• [Problem description]:
Once you have found the line with "This screenshot has height=595, width=787." in the records below, retype it and every line after it to the end exactly, with no pictures and nothing more.

Recorded data:
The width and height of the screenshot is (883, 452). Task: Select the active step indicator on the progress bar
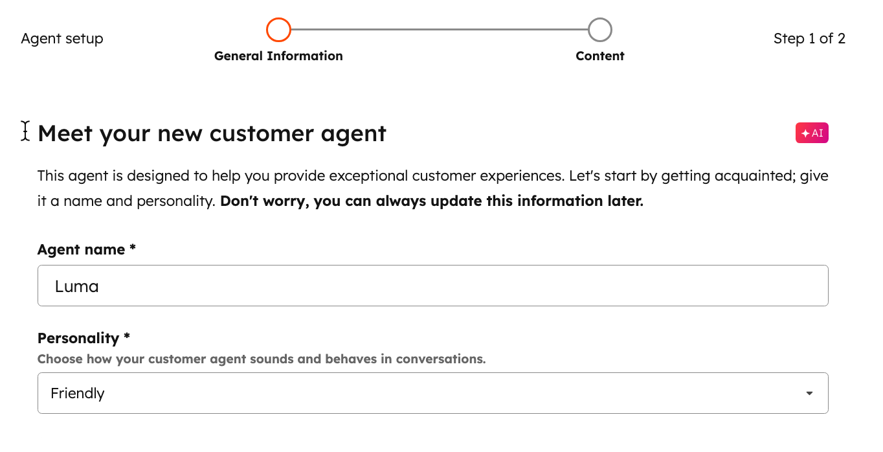click(x=278, y=29)
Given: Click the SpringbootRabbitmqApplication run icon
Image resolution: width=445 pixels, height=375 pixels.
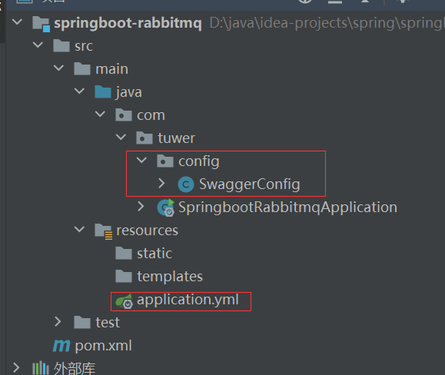Looking at the screenshot, I should pyautogui.click(x=166, y=207).
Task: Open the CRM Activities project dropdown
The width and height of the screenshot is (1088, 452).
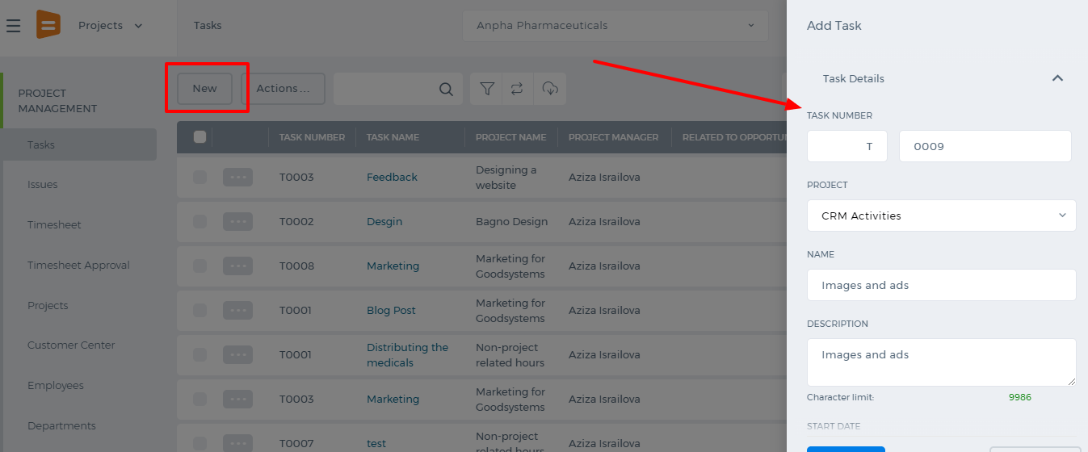Action: 942,216
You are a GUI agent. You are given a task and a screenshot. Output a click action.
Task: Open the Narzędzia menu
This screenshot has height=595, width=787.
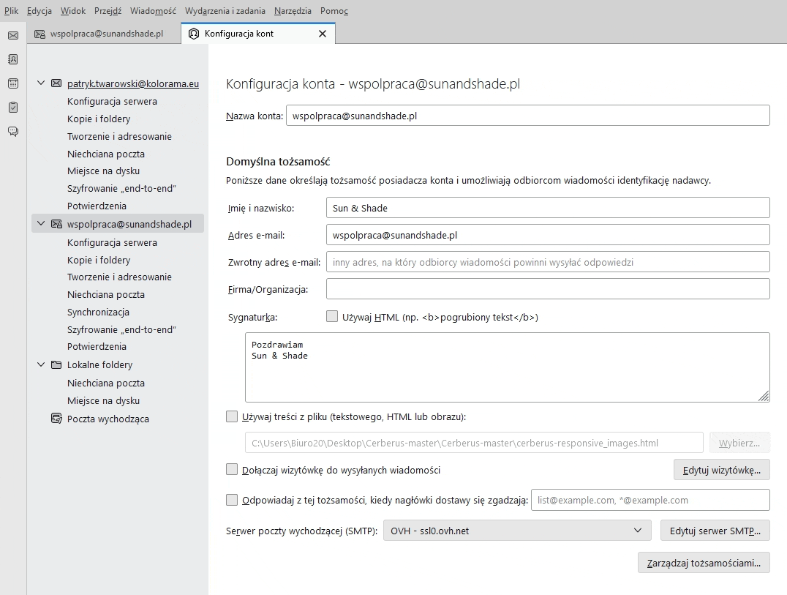[293, 11]
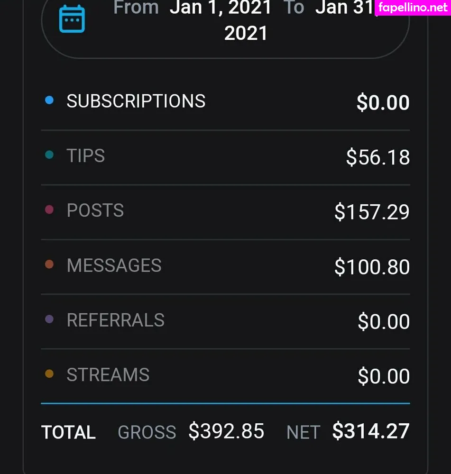The width and height of the screenshot is (451, 474).
Task: Click the teal Tips dot
Action: click(49, 155)
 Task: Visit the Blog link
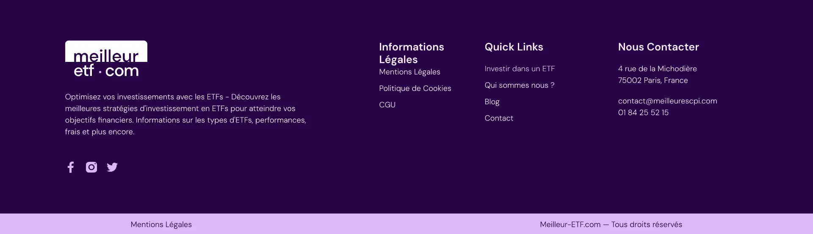[492, 102]
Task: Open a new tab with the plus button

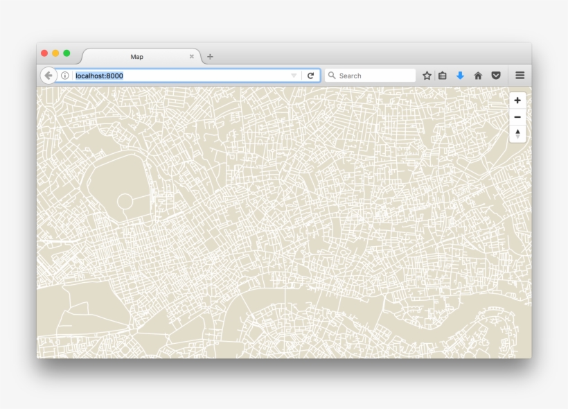Action: (x=209, y=57)
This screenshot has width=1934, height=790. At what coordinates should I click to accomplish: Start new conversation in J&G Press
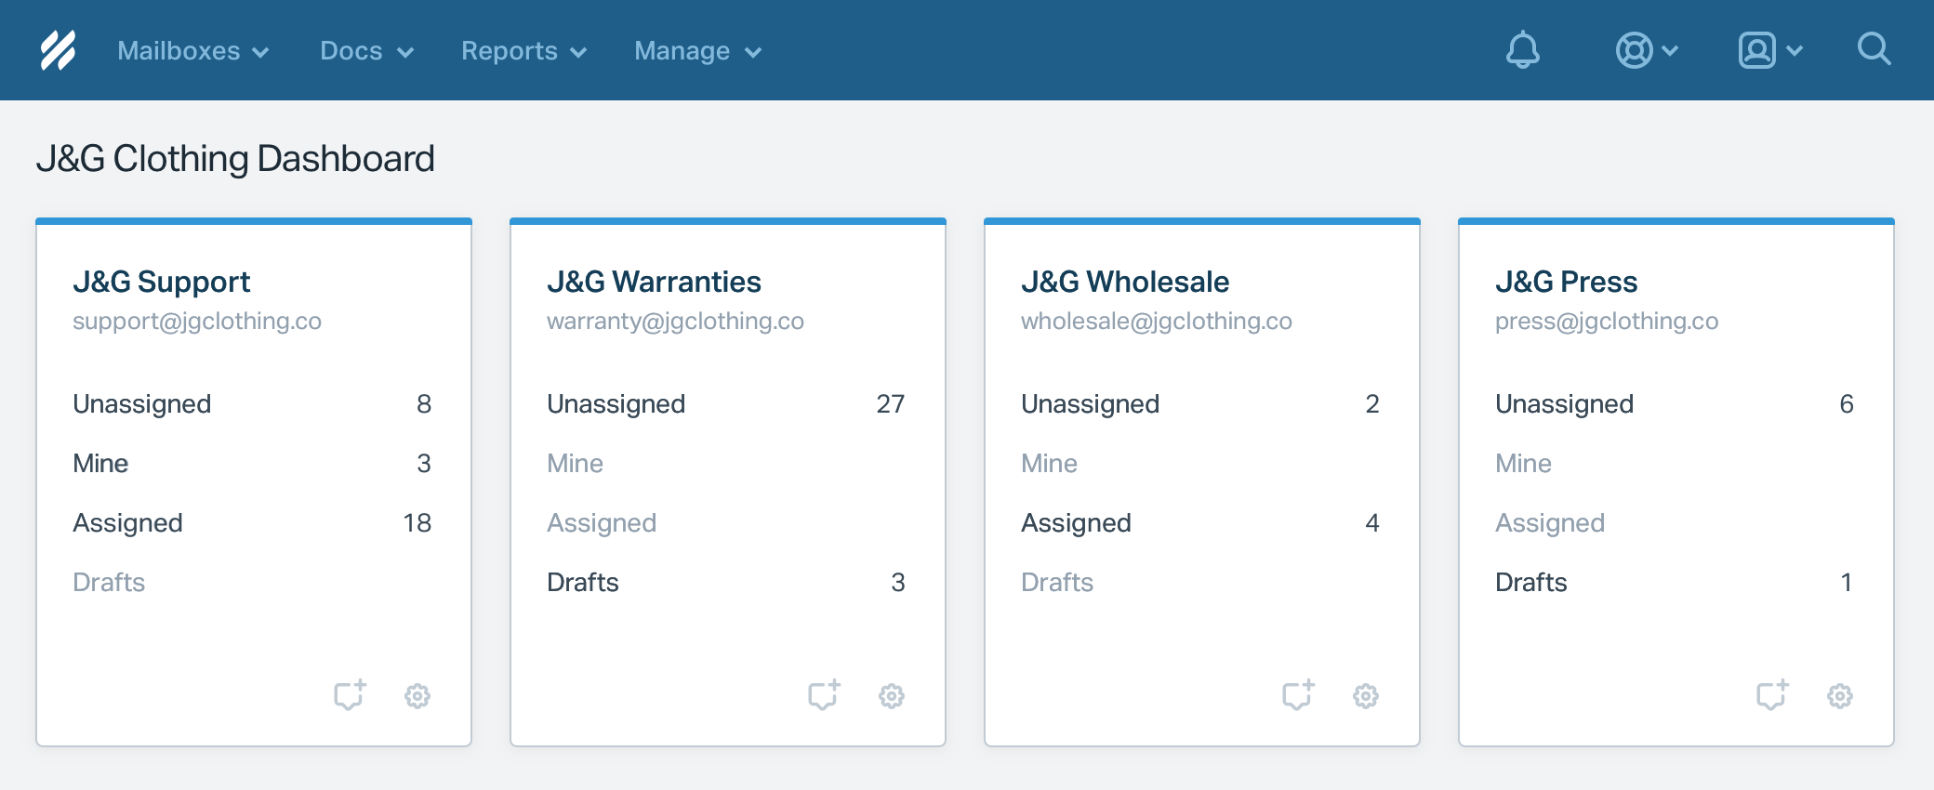click(1772, 694)
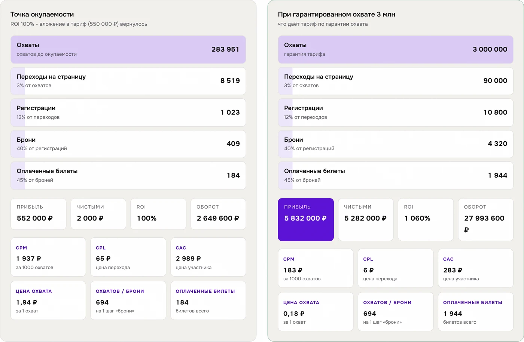Click the Переходы на страницу 8 519 row

128,81
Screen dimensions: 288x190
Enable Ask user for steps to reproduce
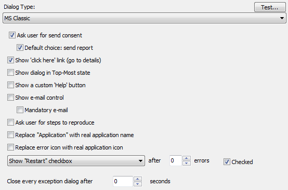click(10, 123)
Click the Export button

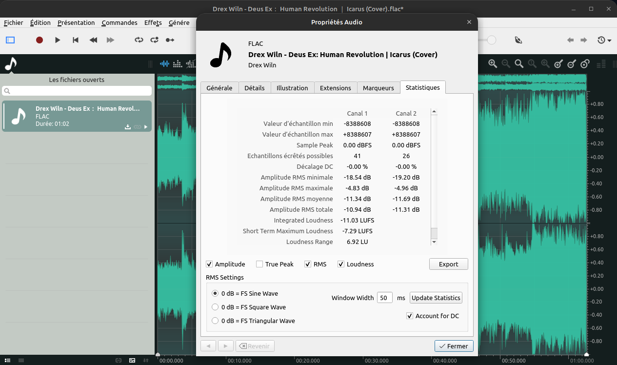pyautogui.click(x=448, y=264)
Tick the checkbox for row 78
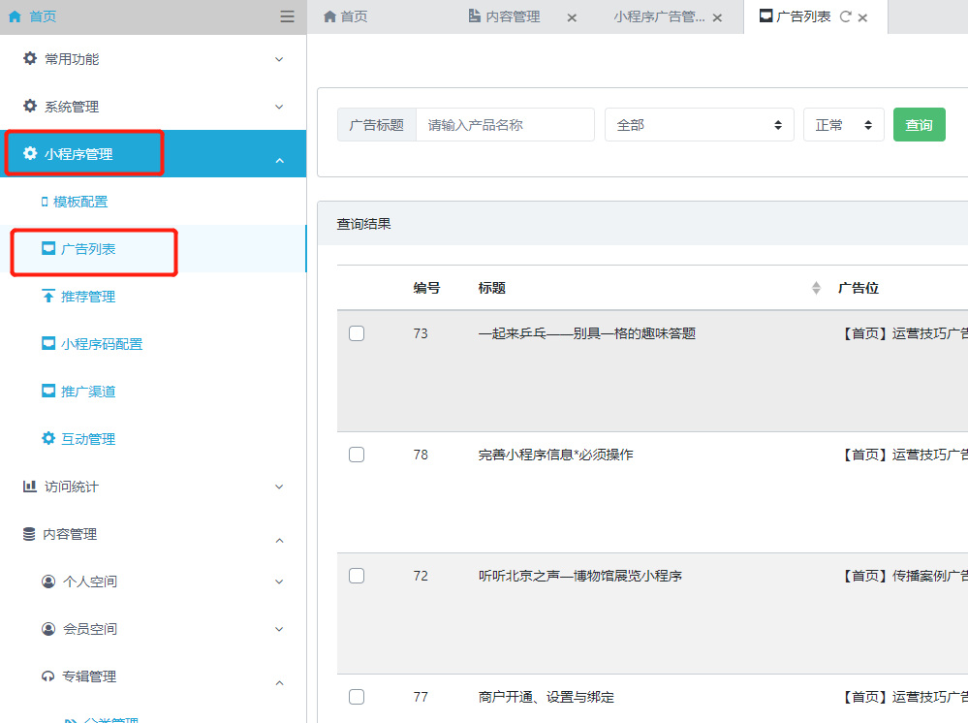 (357, 455)
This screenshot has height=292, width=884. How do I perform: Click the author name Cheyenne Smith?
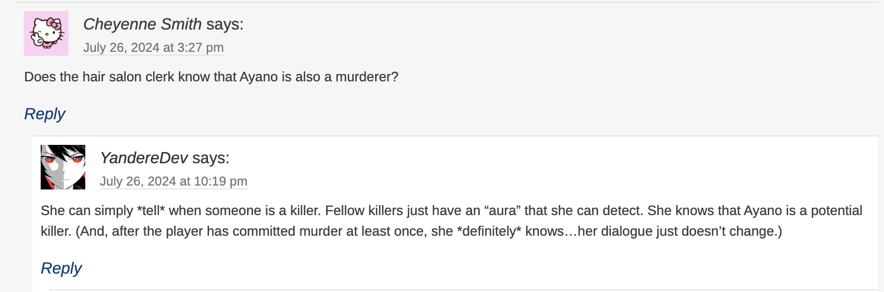[142, 25]
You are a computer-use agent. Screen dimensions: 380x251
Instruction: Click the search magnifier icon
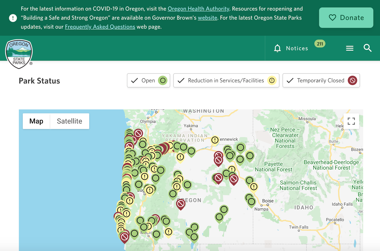pyautogui.click(x=367, y=48)
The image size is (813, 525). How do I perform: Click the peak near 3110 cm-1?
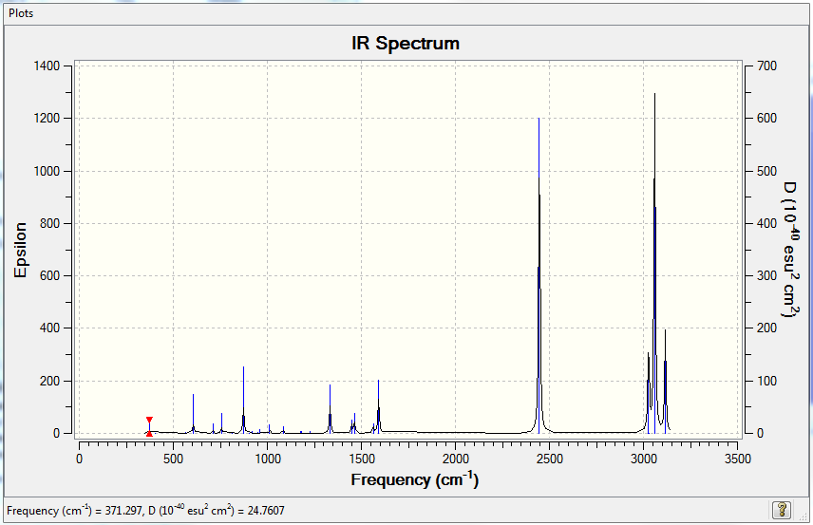pyautogui.click(x=665, y=381)
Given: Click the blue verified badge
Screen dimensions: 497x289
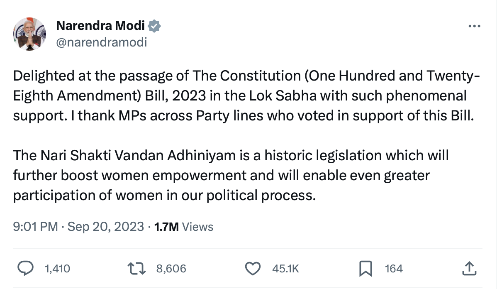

• [Reply]:
This screenshot has height=595, width=787.
[293, 11]
The width and height of the screenshot is (451, 474).
Task: Click the teal Tips dot
Action: click(49, 155)
 Task: Visit the Blog link
[492, 102]
Task: Open a new tab with the plus button

Action: (x=209, y=57)
This screenshot has width=1934, height=790. At what coordinates should I click to accomplish: Start new conversation in J&G Press
click(1772, 694)
Click the Переходы на страницу 8 519 row

128,81
Screen dimensions: 288x190
Enable Ask user for steps to reproduce
click(10, 123)
Click the Export button

pyautogui.click(x=448, y=264)
Tick the checkbox for row 78
 (357, 455)
This screenshot has height=292, width=884. How do I perform: Click the author name Cheyenne Smith?
[142, 25]
You are a computer-use agent. Screen dimensions: 380x251
Instruction: Click the search magnifier icon
pyautogui.click(x=367, y=48)
The image size is (813, 525). How do I perform: Click the peak near 3110 cm-1?
pyautogui.click(x=665, y=381)
Given: Click the blue verified badge
Screen dimensions: 497x289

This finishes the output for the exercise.